I remember being introduced to new members of the editorial collective at Baltimore’s Indypendent Reader as a neo-Malthusian; I took the “popular reputation for callousness and misanthropy” as a compliment.
But is neo-Malthusianism a tool of the elite in the class war? This person seems to think so:
Abstractly considered, the relationship between scarce resources and a continuously increasing population turns the arguments in favor of population control into “self-evident truths” which can only be rejected by the unthinking and the dogmatic. From a Marxist viewpoint, such “self-evident truths” are but reifications of concrete historical, social, political, and economic relations which should be taken into account if the population issue is to be at all understood. Just as in the 18th century the English ruling classes fought the impact of the French Revolution with military and ideological weapons among which Malthus’ “Essay on Population” was perhaps the most important, today the ruling classes are bringing back the Malthusian argument in an effort to increase their control over the growing number of the dispossessed. Like Malthus, contemporary socio-economic theorists view excessive population rather than social institutions and social relations as the main source and barrier to the solution of social problems.

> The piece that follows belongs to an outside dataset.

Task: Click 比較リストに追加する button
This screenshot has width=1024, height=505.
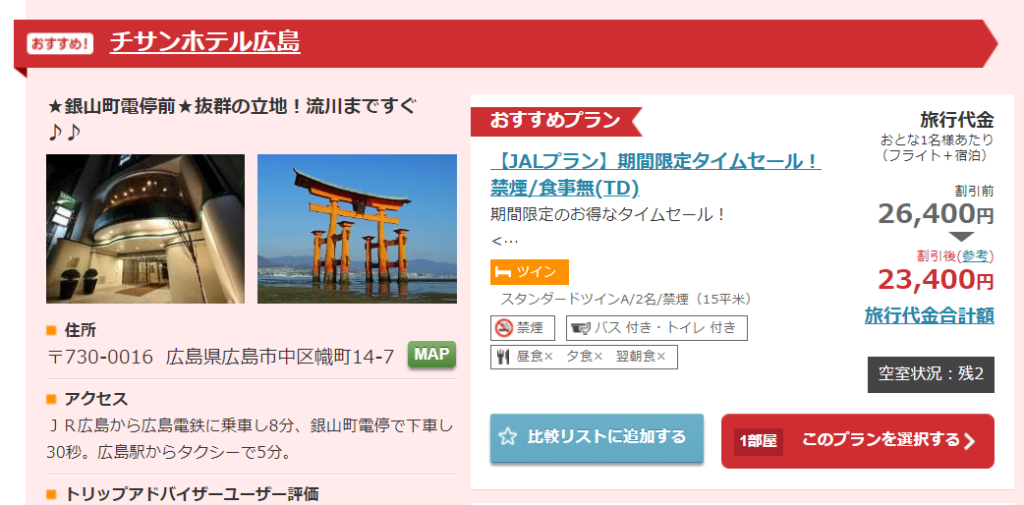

I take the point that solving our current problems, insomuch as they have solutions, isn’t just about population control. But surely unchecked population growth helps governments (which are really proxies for corporations) consolidate power—both by creating scarcity and by fostering unending competition between people with the same class interests. And this isn’t even mentioning the ecological impact of more and more people—and the space, resources, and energy they take up.
Any short-term benefit the corporate-military elite gains from purposeful population decline (i.e. contraception) would be outweighed by the prospect of a livable planet. Even if a leveling off of population somehow leads to more people being forced into wage slavery, it would be good for all other species.